* [THE TASK] Please report every line in the entries that contains the string "will".

* [RECORDS PROVIDED]
● ● ●

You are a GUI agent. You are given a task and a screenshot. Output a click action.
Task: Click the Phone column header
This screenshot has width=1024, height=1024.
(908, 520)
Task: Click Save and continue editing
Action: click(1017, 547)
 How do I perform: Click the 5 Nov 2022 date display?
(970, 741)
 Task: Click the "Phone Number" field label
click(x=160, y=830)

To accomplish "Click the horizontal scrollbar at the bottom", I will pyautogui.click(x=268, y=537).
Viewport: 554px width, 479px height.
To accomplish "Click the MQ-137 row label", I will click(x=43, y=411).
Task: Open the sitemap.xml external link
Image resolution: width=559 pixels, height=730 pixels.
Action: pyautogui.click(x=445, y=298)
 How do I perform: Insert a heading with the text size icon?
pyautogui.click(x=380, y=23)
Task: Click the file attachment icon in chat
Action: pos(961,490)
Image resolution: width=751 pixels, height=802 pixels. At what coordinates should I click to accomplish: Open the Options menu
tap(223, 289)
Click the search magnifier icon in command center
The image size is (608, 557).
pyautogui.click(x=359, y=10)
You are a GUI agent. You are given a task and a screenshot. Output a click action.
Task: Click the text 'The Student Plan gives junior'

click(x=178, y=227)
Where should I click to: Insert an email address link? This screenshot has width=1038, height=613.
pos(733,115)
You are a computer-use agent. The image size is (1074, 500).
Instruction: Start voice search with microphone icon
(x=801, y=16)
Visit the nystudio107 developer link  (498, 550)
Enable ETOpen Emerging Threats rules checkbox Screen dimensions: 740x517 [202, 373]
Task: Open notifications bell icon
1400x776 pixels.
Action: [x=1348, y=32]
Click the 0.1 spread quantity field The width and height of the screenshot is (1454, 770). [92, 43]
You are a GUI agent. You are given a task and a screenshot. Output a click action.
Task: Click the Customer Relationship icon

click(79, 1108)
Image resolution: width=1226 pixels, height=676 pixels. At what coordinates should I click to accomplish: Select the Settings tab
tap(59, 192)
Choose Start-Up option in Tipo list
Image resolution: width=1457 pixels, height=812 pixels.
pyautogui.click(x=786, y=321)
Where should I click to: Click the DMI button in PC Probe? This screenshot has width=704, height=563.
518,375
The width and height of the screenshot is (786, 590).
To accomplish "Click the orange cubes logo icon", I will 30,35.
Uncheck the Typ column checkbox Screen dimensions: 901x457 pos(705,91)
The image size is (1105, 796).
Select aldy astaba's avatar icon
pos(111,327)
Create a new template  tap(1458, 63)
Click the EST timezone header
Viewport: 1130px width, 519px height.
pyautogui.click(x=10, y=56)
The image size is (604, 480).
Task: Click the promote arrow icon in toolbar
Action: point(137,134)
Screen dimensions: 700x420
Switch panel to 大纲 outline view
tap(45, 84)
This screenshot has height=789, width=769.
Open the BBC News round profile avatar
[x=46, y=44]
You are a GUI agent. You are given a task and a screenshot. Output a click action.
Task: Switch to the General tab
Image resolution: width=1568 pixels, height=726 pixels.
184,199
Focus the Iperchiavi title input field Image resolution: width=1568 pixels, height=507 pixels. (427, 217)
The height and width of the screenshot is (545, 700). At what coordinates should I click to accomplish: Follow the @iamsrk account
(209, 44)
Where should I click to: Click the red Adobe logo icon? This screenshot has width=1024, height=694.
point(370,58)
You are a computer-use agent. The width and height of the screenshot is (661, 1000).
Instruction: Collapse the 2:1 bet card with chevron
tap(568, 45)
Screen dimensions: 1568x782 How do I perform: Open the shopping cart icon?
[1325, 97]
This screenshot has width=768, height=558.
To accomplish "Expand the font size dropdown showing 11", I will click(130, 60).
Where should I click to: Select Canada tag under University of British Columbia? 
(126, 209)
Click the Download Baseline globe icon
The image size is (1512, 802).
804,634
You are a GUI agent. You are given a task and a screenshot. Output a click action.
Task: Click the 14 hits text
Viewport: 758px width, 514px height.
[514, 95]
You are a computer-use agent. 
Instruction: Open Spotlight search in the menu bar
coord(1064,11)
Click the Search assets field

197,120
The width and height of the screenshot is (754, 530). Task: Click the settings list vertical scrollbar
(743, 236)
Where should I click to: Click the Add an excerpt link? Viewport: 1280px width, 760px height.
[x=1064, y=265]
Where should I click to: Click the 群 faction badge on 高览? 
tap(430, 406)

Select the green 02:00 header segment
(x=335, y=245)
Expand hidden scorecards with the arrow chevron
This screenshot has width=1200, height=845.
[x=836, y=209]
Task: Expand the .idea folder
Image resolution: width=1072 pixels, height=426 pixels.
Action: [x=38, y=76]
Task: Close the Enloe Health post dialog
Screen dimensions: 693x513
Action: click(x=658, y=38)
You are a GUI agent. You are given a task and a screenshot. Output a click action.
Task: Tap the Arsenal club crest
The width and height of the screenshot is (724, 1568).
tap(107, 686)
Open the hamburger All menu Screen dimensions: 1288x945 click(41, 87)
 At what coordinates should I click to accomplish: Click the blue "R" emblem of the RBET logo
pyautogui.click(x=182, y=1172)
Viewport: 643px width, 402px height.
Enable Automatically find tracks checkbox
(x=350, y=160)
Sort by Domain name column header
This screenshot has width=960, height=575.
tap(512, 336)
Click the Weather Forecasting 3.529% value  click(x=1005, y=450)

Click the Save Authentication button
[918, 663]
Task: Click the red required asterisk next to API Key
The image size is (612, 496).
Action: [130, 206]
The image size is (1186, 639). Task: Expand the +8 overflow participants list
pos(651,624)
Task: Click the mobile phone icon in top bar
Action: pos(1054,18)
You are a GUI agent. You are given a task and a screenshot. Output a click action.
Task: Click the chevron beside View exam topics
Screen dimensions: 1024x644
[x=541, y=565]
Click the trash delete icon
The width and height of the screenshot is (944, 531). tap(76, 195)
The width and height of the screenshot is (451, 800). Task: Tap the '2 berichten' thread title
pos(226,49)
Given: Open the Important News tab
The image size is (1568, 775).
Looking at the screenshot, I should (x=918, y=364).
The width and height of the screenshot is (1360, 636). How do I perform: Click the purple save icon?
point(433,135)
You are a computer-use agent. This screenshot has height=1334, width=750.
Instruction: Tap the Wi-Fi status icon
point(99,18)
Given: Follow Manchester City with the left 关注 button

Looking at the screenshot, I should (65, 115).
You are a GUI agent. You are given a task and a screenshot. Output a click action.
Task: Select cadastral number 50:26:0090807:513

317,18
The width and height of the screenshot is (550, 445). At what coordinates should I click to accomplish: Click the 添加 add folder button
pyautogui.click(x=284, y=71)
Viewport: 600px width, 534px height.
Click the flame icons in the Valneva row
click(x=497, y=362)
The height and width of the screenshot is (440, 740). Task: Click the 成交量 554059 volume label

● ● ●

* [RESPONSE AREA]
To accomplish "Click the horizontal scrollbar at the bottom", I will pyautogui.click(x=268, y=537).
To accomplish "Click the MQ-137 row label", I will click(x=43, y=411).
To accomplish "Click the orange cubes logo icon", I will 30,35.
To accomplish "Expand the font size dropdown showing 11", I will click(130, 60).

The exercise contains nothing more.